[Source records]
BEGIN

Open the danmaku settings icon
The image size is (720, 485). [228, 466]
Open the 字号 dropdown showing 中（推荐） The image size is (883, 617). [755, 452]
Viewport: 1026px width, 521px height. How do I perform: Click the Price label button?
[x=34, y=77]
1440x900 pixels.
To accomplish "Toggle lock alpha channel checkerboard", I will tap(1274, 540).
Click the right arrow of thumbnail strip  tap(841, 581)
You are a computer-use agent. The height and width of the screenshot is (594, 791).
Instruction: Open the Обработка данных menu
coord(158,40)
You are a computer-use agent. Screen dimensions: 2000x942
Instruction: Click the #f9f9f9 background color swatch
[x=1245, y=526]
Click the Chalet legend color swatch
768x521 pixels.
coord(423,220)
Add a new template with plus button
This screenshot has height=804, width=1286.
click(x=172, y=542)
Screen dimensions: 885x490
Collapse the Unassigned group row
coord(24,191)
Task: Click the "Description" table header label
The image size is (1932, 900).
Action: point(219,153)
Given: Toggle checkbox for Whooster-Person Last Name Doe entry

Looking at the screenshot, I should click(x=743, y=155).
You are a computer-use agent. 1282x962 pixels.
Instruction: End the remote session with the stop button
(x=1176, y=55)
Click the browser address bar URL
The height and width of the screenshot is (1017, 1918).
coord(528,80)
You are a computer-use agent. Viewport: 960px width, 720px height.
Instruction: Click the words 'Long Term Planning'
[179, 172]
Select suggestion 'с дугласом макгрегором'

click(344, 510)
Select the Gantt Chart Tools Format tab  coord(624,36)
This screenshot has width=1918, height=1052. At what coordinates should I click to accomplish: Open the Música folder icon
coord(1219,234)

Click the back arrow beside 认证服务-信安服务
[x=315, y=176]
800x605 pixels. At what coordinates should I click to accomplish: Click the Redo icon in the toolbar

END

__Task to complete__.
Scan the records above and report every line with the string "agent".

__Reply to the task__.
You are a computer-use agent. The height and width of the screenshot is (594, 791).
You are a computer-use agent. Screen dimensions: 2000x942
You are a computer-use agent. 1282x962 pixels.
You are a computer-use agent. Viewport: 960px width, 720px height.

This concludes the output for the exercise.